Brief | Return the lines below verbatim, everything from the first one down to the line containing "click(x=221, y=516)", with that line included.

Material provided |
------------------------------------------------------------------------

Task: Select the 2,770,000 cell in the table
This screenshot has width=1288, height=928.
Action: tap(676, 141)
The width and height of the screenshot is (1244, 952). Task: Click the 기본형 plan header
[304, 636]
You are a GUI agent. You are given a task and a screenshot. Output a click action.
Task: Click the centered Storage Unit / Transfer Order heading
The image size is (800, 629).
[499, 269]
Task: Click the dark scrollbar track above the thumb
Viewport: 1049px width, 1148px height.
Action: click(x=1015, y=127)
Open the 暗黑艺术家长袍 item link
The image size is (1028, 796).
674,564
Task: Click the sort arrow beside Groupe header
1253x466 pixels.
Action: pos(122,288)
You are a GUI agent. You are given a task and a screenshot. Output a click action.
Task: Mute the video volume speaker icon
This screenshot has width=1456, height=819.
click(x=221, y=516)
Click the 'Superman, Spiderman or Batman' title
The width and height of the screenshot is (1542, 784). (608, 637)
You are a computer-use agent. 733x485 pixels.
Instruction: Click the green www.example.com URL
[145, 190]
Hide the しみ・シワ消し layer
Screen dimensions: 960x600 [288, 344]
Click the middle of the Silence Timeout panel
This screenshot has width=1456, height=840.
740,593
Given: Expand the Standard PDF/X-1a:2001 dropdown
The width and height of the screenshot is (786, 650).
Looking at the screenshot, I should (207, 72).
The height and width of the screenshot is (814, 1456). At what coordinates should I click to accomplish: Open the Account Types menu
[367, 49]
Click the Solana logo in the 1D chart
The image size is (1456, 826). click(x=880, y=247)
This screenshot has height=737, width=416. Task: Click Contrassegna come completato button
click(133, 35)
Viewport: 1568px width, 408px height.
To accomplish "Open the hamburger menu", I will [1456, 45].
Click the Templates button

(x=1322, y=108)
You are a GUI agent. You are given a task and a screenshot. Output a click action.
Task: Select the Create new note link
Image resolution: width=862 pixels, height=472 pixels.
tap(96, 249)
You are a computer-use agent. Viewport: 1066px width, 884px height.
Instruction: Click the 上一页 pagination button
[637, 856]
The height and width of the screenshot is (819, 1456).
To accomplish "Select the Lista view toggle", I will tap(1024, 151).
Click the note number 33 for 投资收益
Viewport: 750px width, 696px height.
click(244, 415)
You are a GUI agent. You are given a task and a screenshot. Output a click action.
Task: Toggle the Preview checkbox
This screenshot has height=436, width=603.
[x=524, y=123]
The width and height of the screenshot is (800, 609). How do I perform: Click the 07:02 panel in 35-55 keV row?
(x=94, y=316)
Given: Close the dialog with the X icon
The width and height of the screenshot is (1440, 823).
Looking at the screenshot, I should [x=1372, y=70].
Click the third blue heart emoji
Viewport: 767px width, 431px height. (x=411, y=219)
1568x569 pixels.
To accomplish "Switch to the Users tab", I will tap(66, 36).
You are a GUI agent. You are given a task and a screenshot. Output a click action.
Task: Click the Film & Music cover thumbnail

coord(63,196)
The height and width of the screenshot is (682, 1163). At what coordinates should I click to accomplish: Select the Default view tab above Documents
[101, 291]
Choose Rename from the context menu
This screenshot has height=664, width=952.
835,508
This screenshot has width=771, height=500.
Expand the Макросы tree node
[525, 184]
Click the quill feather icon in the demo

------------------------------------------------------------------------

The reply |
Task: Select the 2,770,000 cell in the table
This screenshot has width=1288, height=928.
Action: tap(676, 141)
The width and height of the screenshot is (1244, 952). Task: Click the 기본형 plan header
[304, 636]
You are a GUI agent. You are given a task and a screenshot. Output a click action.
Task: Click the centered Storage Unit / Transfer Order heading
The image size is (800, 629).
[499, 269]
Task: Click the dark scrollbar track above the thumb
Viewport: 1049px width, 1148px height.
Action: click(x=1015, y=127)
Open the 暗黑艺术家长袍 item link
The image size is (1028, 796).
674,564
Task: Click the sort arrow beside Groupe header
1253x466 pixels.
Action: pos(122,288)
You are a GUI agent. You are given a task and a screenshot. Output a click action.
Task: Mute the video volume speaker icon
This screenshot has width=1456, height=819.
click(x=221, y=516)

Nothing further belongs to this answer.